Rows showing where targets appear
☆ ☆ ☆

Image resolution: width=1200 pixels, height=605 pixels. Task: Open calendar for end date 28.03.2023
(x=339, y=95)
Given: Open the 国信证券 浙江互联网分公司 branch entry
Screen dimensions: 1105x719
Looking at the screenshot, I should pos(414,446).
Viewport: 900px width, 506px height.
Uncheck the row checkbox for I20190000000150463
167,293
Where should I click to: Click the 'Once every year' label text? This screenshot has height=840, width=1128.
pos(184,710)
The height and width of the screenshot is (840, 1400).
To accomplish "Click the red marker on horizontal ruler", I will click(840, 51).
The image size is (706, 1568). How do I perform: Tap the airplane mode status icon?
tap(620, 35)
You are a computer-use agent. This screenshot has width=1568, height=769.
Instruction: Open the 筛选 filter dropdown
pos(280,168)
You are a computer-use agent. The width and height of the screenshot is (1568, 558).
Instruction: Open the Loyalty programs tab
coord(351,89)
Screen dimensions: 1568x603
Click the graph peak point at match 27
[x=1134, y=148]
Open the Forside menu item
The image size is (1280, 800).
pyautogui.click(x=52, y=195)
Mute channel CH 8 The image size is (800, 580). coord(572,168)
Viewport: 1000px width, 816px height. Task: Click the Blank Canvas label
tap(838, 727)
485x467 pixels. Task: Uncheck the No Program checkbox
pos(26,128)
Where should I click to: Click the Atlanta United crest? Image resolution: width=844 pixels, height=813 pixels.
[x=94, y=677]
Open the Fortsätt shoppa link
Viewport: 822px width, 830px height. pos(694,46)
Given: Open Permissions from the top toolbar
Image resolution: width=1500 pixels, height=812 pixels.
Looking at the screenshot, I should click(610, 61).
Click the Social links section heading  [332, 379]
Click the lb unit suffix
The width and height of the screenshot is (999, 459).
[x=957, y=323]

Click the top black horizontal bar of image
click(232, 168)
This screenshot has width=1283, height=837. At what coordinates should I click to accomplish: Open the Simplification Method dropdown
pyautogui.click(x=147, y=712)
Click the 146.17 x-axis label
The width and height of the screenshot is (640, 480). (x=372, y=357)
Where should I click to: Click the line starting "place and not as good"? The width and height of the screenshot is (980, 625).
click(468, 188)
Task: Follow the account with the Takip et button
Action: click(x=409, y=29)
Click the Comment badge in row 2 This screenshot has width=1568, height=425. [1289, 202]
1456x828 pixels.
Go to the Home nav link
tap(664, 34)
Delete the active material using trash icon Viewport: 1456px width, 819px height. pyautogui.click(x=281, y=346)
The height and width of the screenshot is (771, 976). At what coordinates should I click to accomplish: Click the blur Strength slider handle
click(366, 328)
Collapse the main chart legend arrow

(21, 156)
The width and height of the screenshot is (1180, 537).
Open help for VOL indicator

☆ ☆ ☆

DIRECTIVE: Reproduce all of the records above with every "Uncheck" replaced by "Deselect" and nothing else changed.

TASK OUTPUT:
Image resolution: width=1200 pixels, height=605 pixels. Task: Open calendar for end date 28.03.2023
(x=339, y=95)
Given: Open the 国信证券 浙江互联网分公司 branch entry
Screen dimensions: 1105x719
Looking at the screenshot, I should pos(414,446).
Viewport: 900px width, 506px height.
Deselect the row checkbox for I20190000000150463
167,293
Where should I click to: Click the 'Once every year' label text? This screenshot has height=840, width=1128.
pos(184,710)
The height and width of the screenshot is (840, 1400).
To accomplish "Click the red marker on horizontal ruler", I will click(840, 51).
The image size is (706, 1568). How do I perform: Tap the airplane mode status icon?
tap(620, 35)
You are a computer-use agent. This screenshot has width=1568, height=769.
Instruction: Open the 筛选 filter dropdown
pos(280,168)
You are a computer-use agent. The width and height of the screenshot is (1568, 558).
Instruction: Open the Loyalty programs tab
coord(351,89)
Screen dimensions: 1568x603
Click the graph peak point at match 27
[x=1134, y=148]
Open the Forside menu item
The image size is (1280, 800).
pyautogui.click(x=52, y=195)
Mute channel CH 8 The image size is (800, 580). coord(572,168)
Viewport: 1000px width, 816px height. Task: Click the Blank Canvas label
tap(838, 727)
485x467 pixels. Task: Deselect the No Program checkbox
pos(26,128)
Where should I click to: Click the Atlanta United crest? Image resolution: width=844 pixels, height=813 pixels.
[x=94, y=677]
Open the Fortsätt shoppa link
Viewport: 822px width, 830px height. pos(694,46)
Given: Open Permissions from the top toolbar
Image resolution: width=1500 pixels, height=812 pixels.
Looking at the screenshot, I should click(610, 61).
Click the Social links section heading  [332, 379]
Click the lb unit suffix
The width and height of the screenshot is (999, 459).
[x=957, y=323]

Click the top black horizontal bar of image
click(232, 168)
This screenshot has width=1283, height=837. At what coordinates should I click to accomplish: Open the Simplification Method dropdown
pyautogui.click(x=147, y=712)
Click the 146.17 x-axis label
The width and height of the screenshot is (640, 480). (x=372, y=357)
Where should I click to: Click the line starting "place and not as good"? The width and height of the screenshot is (980, 625).
click(468, 188)
Task: Follow the account with the Takip et button
Action: click(x=409, y=29)
Click the Comment badge in row 2 This screenshot has width=1568, height=425. [1289, 202]
1456x828 pixels.
Go to the Home nav link
tap(664, 34)
Delete the active material using trash icon Viewport: 1456px width, 819px height. pyautogui.click(x=281, y=346)
The height and width of the screenshot is (771, 976). At what coordinates should I click to accomplish: Click the blur Strength slider handle
click(366, 328)
Collapse the main chart legend arrow

(21, 156)
The width and height of the screenshot is (1180, 537).
Open help for VOL indicator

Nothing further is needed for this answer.